> Aim
Copy out each line that contains the string "height", and treat uppercase and lowercase as different.
=====
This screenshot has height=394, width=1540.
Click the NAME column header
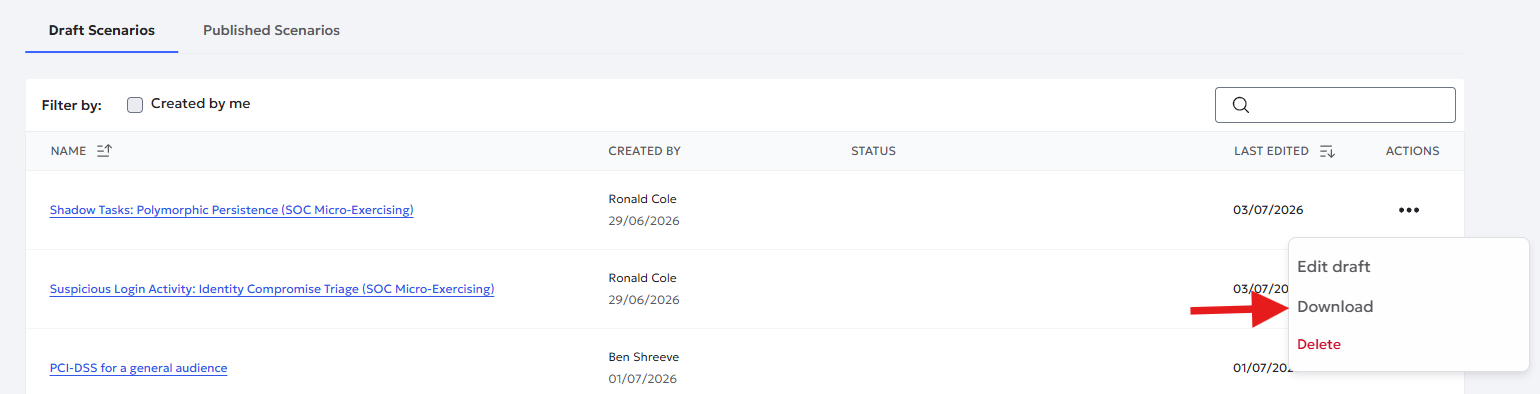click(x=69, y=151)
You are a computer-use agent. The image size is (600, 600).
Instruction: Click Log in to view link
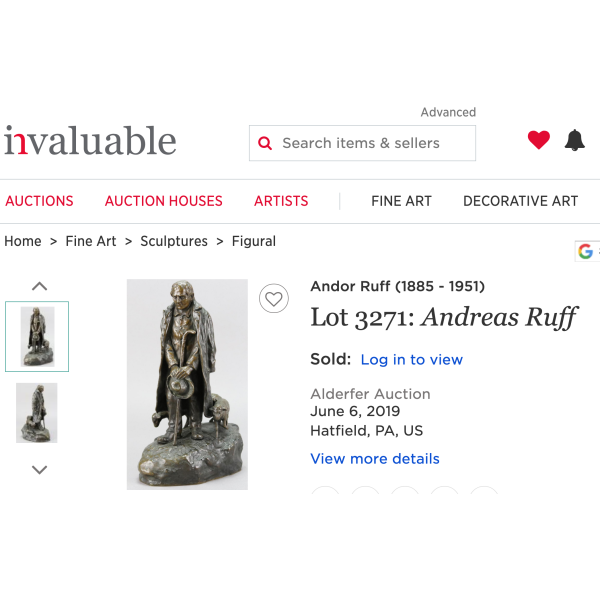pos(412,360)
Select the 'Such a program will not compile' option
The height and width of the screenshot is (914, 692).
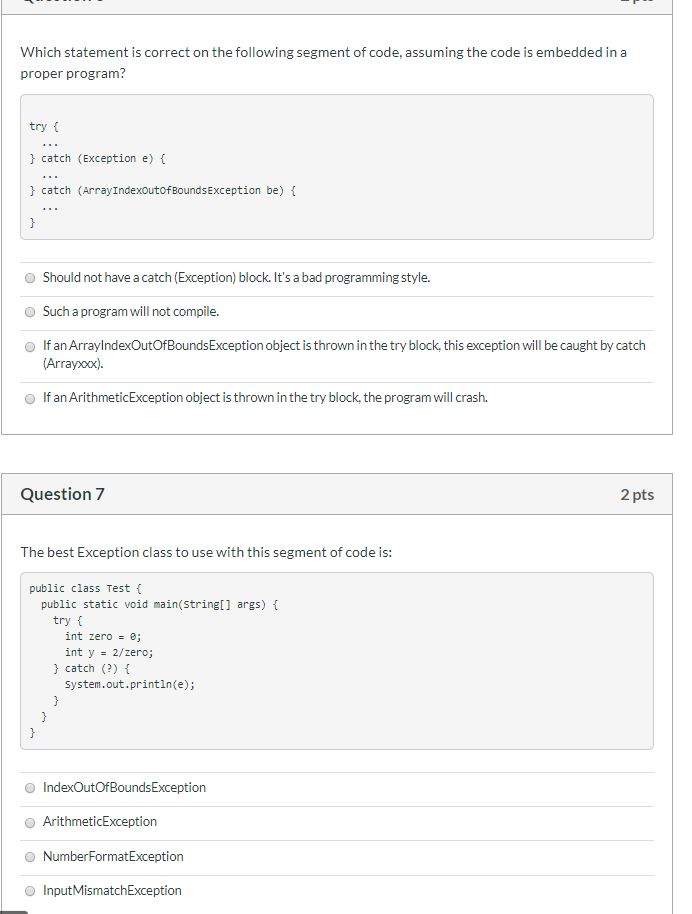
=====
> Complete output
This screenshot has height=394, width=1540.
The height and width of the screenshot is (914, 692).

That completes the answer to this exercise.